Por otro lado, la tasa de mortalidad materna era, en 2006, de 44 por 100.000 nacidos

vivos, y se mantuvo estable en años posteriores. Sin embargo, la OMS estima un fuerte

sobre registro, por lo que para el 2010 la ubica en 77 por cien mil nacidos vivos. Se

considera que cerca de un tercio (26,7%) de las muertes maternas se deben a

complicaciones derivadas de abortos realizados clandestinamente. Nuestro país presenta

estadísticas de crecimiento poblacional similar a la de países desarrollados, dado que la tasa

de natalidad de 18.4 por mil: sin embargo, en cuestiones de mortalidad materna Argentina

se encuentra hoy entre el grupo de países considerados de media y alta mortalidad materna.
Este panorama se complejiza por la heterogeneidad al interior de Argentina. Un estudio

realizado en profundidad para 6 provincias argentinas muestra grandes diferencias entre

provincias: en el caso de la Ciudad de Buenos Aires era de 14 por 100 mil pero en el caso

de Formosa llegaba al 166 por 100 mil, casi 12 veces más alto. Las jóvenes hasta 20 años

explican el 23% de las muertes maternas, las mujeres de entre 20 y 34 años, el 53,8% y las

mujeres de 35 años o más, el 35% restante. El 26% de las muertes ocurren después de la

semana 20 de gestación.

3) La Libertad de Conciencia se encuentra contemplada dentro de nuestra Constitución

Nacional en el Artículo 18, como un derecho fundamental en el cual se garantiza la libertad

de conciencia. “Nadie será molestado por razón de sus convicciones o creencias ni

compelido a revelarlas, ni obligado a actuar contra su conciencia”.
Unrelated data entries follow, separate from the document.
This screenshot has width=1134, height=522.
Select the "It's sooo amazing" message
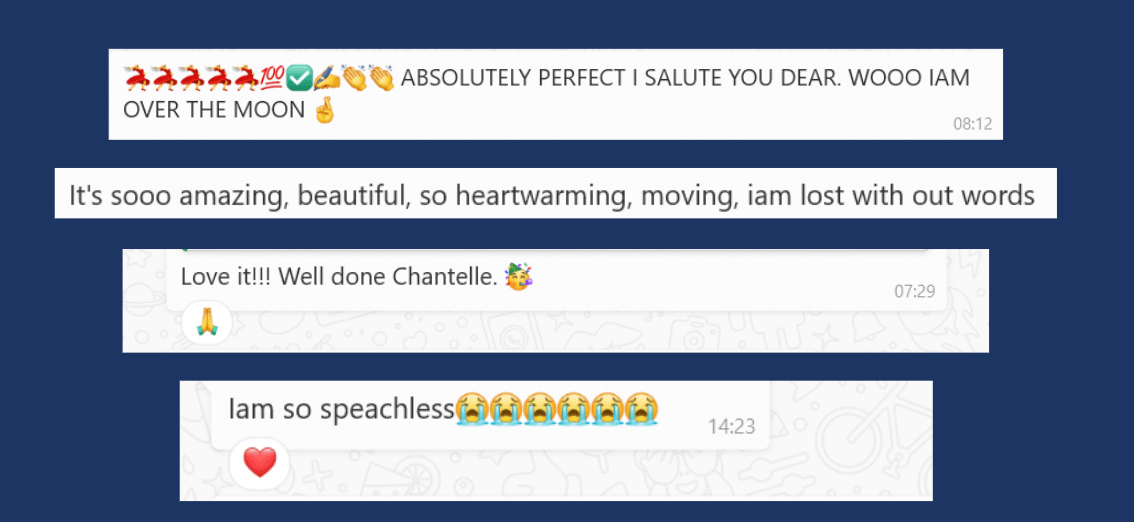coord(551,195)
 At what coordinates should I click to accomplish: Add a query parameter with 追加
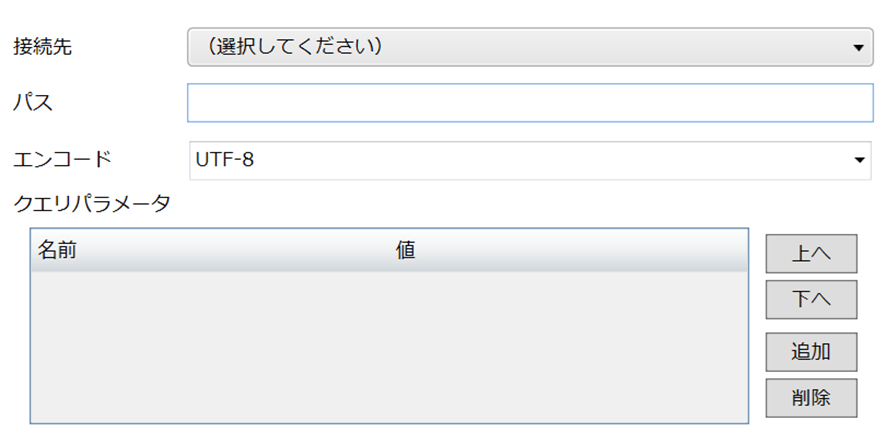(x=811, y=352)
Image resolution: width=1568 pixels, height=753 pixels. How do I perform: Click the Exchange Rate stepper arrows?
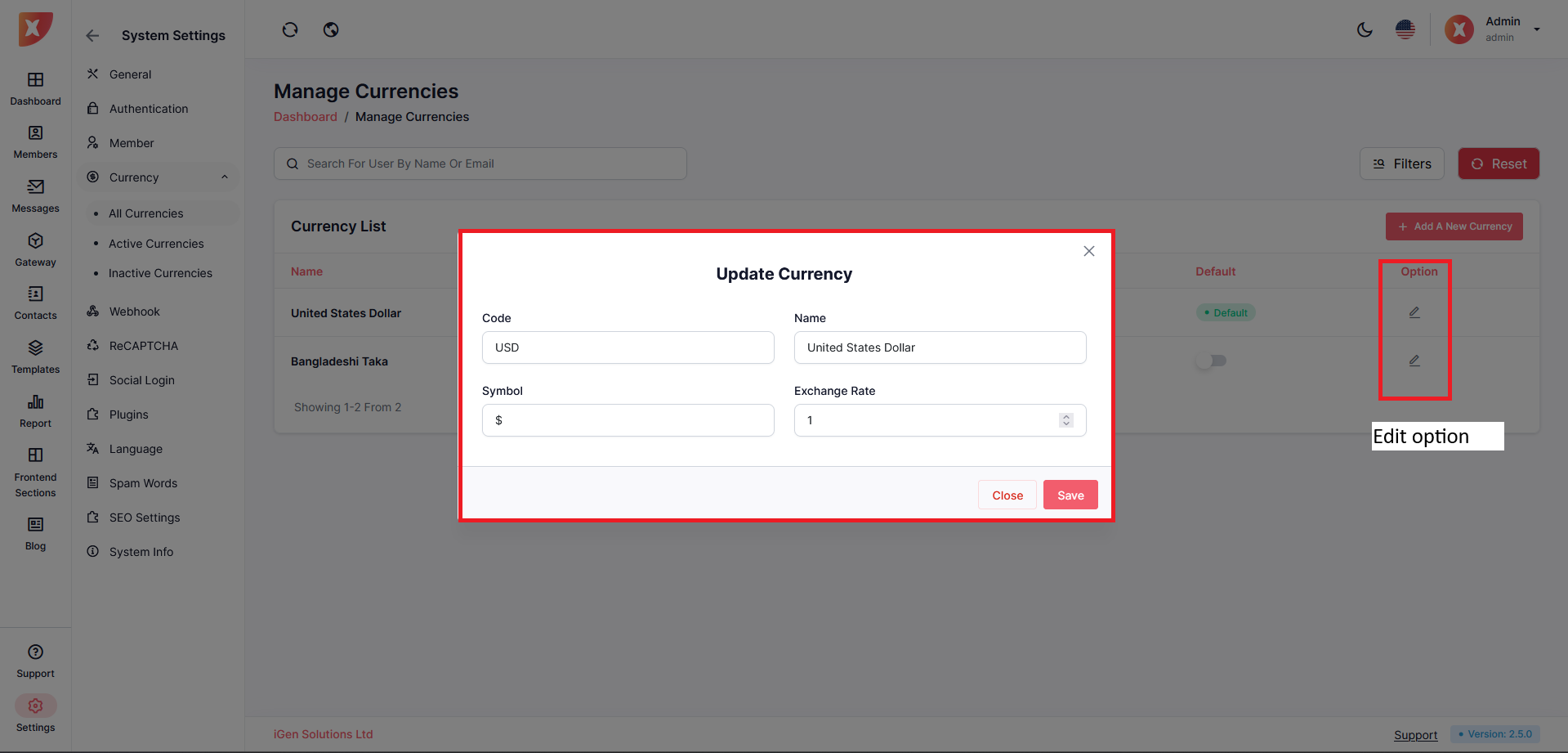click(x=1065, y=420)
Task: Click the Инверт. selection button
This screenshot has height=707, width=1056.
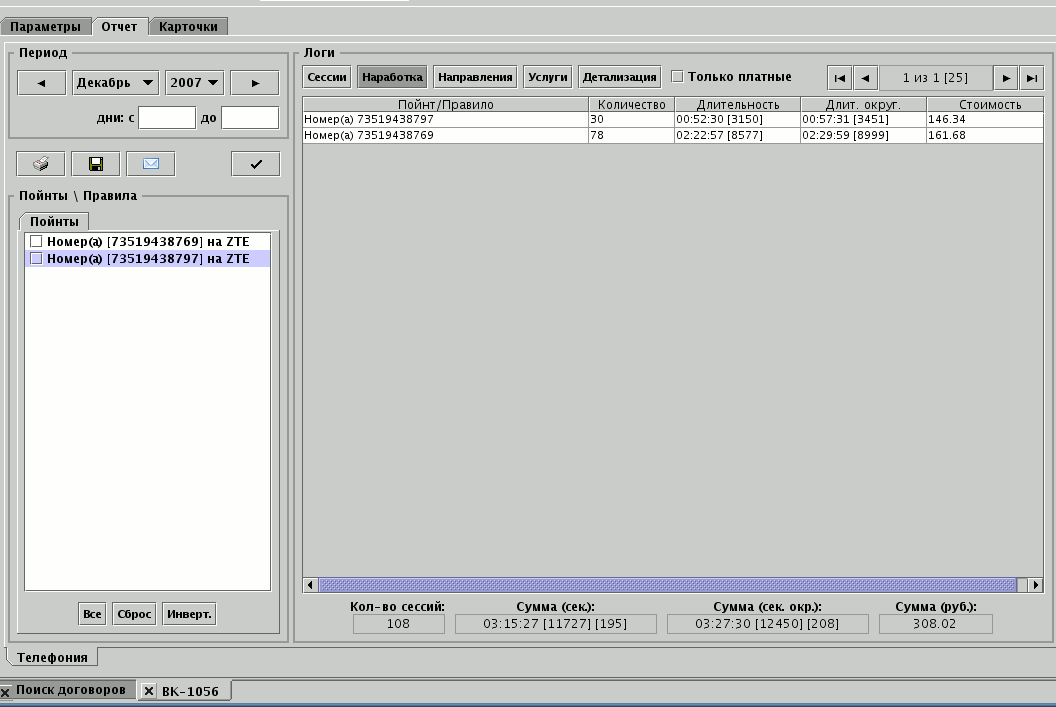Action: point(190,614)
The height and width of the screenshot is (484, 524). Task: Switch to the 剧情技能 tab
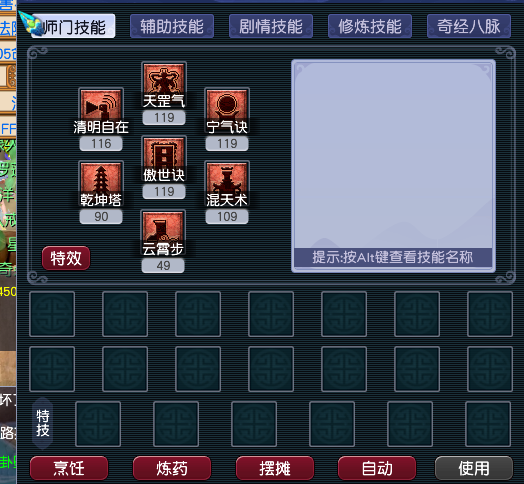click(x=271, y=26)
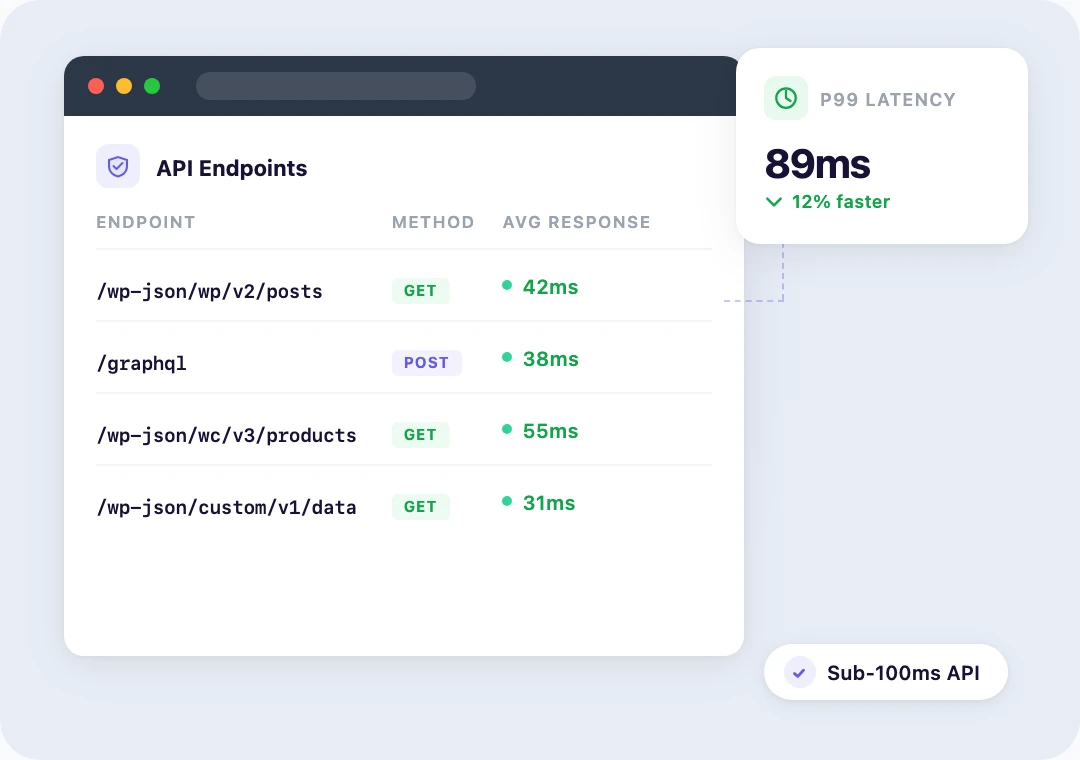Toggle the GET badge on /wp-json/wc/v3/products
The image size is (1080, 760).
[420, 435]
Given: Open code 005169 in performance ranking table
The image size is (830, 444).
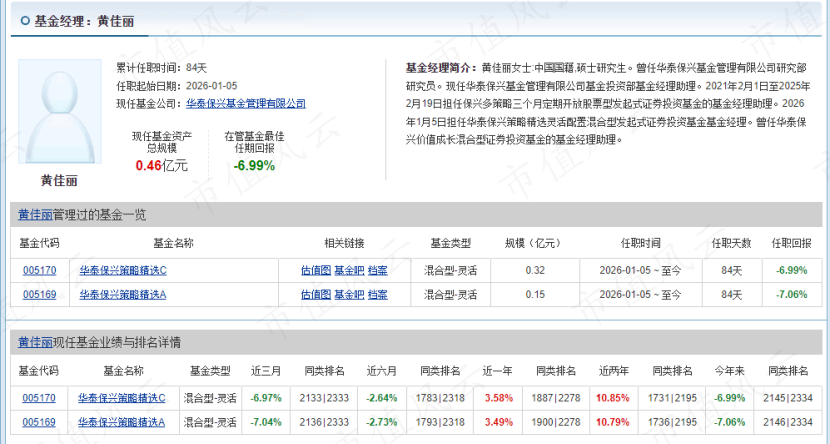Looking at the screenshot, I should [39, 422].
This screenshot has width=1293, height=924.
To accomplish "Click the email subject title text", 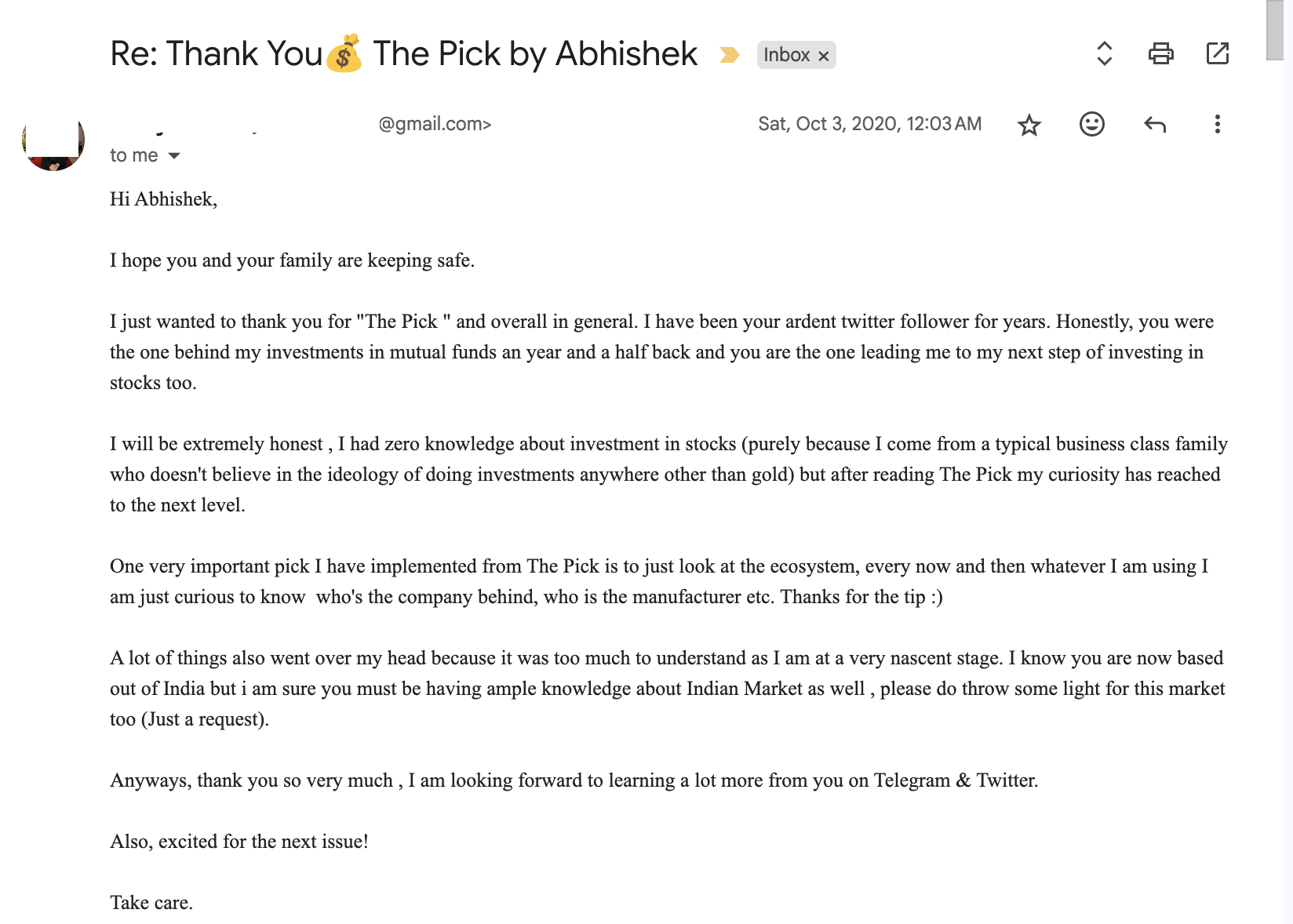I will point(403,54).
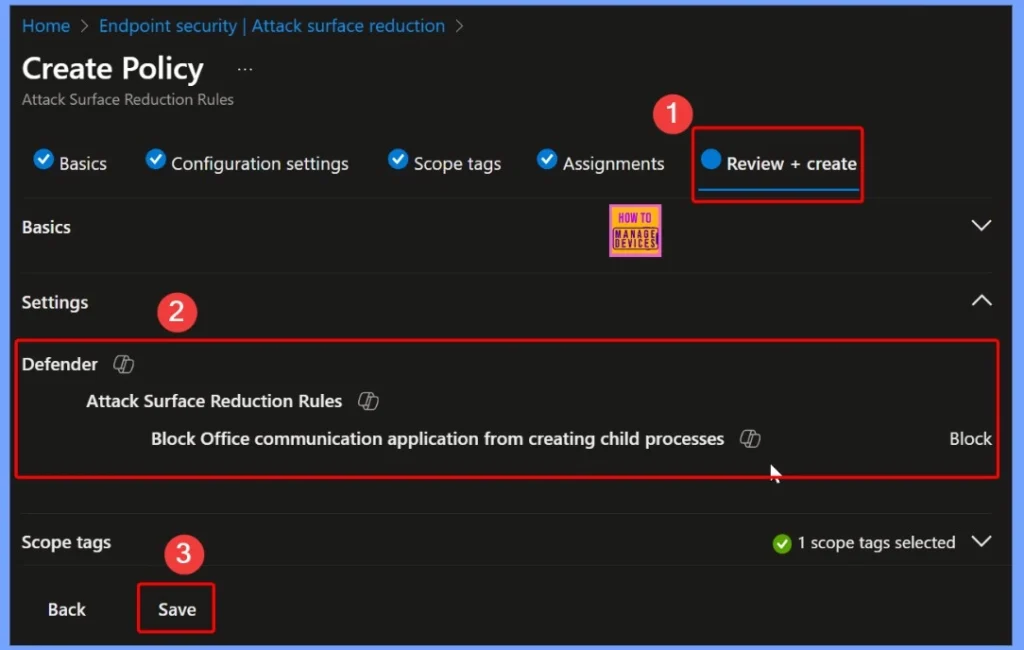
Task: Click the Block value in Settings
Action: [x=970, y=439]
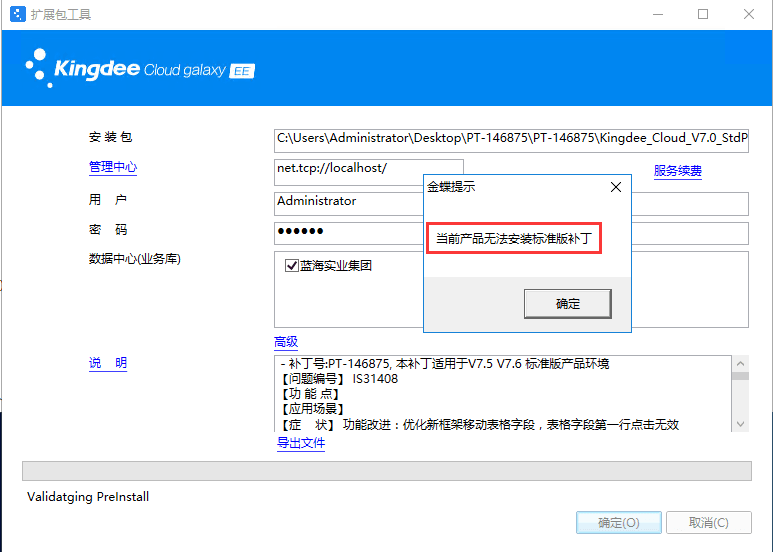Click the 扩展包工具 title bar app icon
This screenshot has height=552, width=773.
17,15
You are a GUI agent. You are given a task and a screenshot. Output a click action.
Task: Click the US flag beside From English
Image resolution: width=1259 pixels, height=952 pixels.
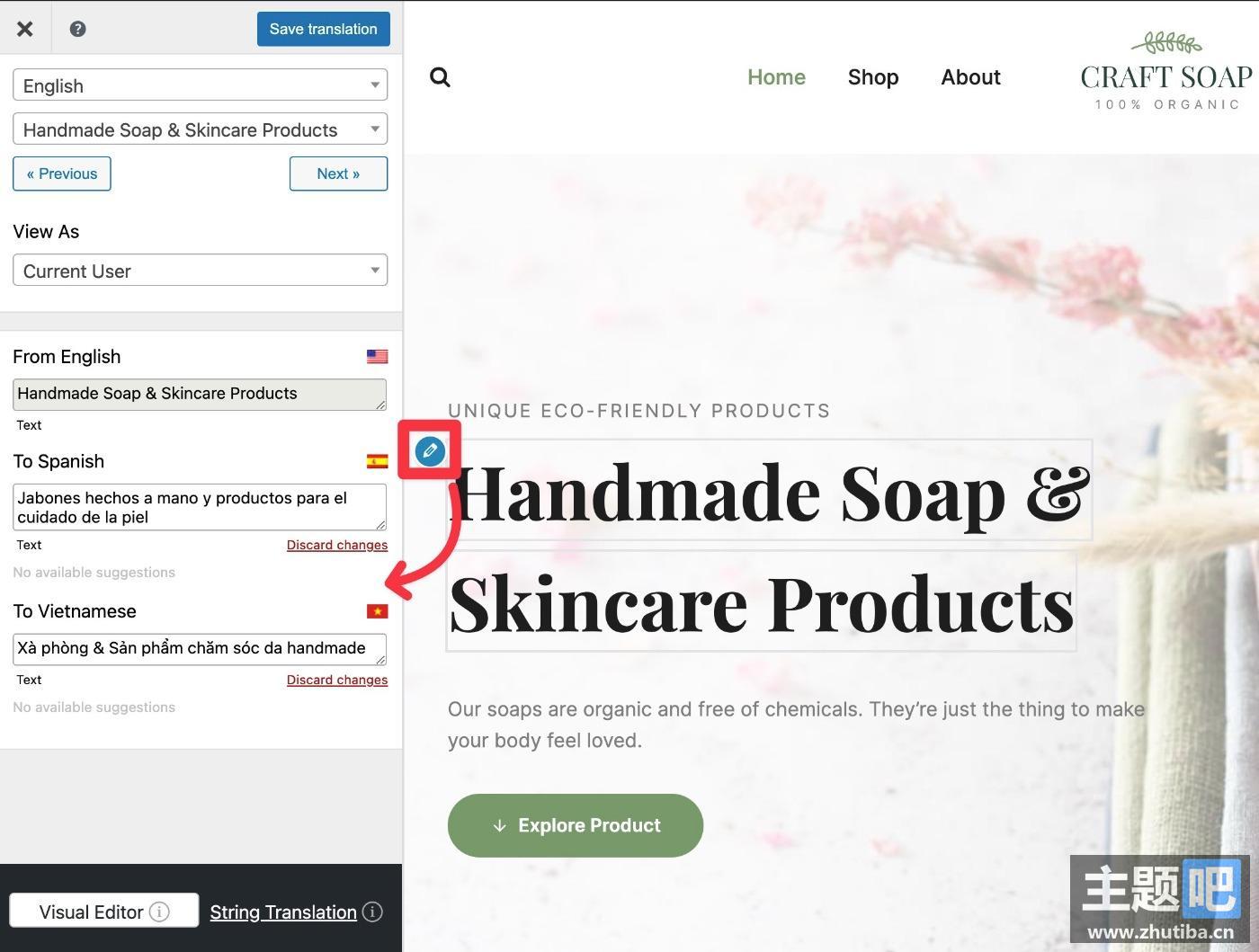click(x=377, y=357)

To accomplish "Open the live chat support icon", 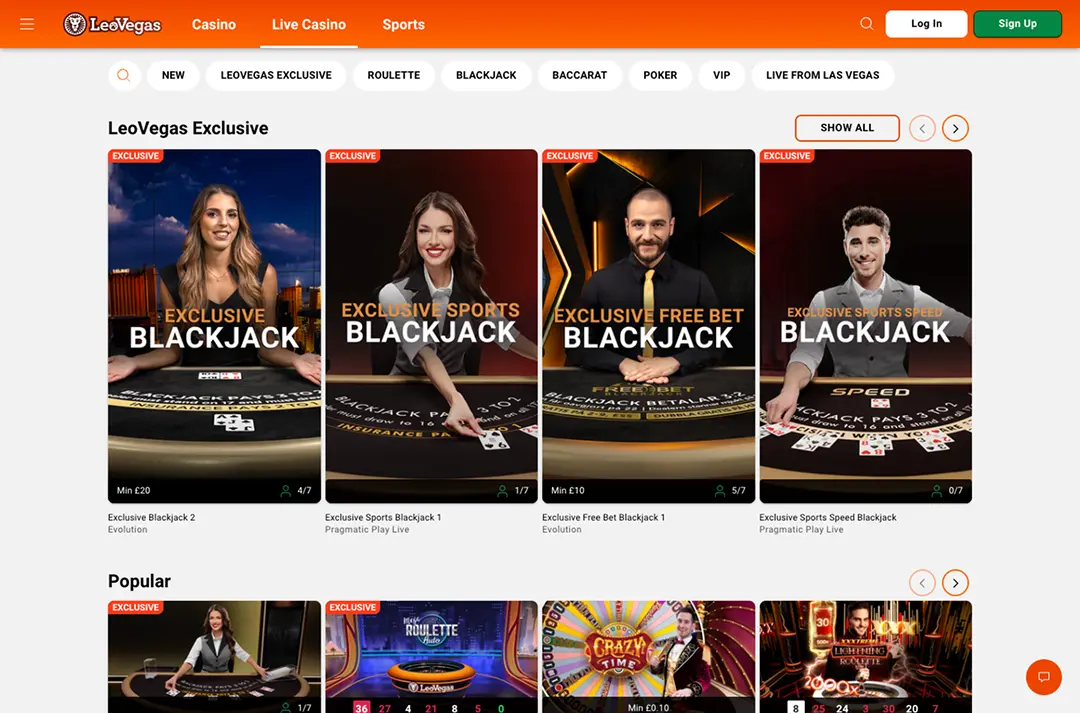I will point(1043,677).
La Corte Constitucional ha dicho: “Esta libertad implica dos efectos: que cada individuo

tiene derecho a regular su vida de acuerdo con sus creencias y que el Estado no tiene

facultad para imponérselos; él debe tener en cuenta tales creencias para permitirle ejercer su

libertad…”. Esta libertad de conciencia está también respaldada por el Artículo 13, ibídem,

en el cual se hace referencia a la libertad e igualdad de todas las personas y a la prohibición

y discriminación por razones de religión, opinión política o filosófica, en el Artículo 16,

ibídem, en el cual se consagra que todas las personas tienen derecho al libre desarrollo de

su personalidad que también se conoce como autonomía personal y en el Artículo 19,

ibídem, el cual garantiza la libertad de culto. Los derechos en mención son inalienables e

inherentes a la persona y de aplicación inmediata. La trasgresión de estos derechos

menoscaba la dignidad del ser humano.


El artículo 18 de la Constitución dispone que nadie será obligado a actuar contra su

conciencia, de acuerdo con el texto se reconoce en forma tácita el derecho de toda persona

a repudiar derechos y a objetar deberes; de aquí se desprende la desobediencia a una norma

o a una ley también conocida como desobediencia civil y a rehusar a una acción o un acto

por considerar que transgrede los principios morales de una persona.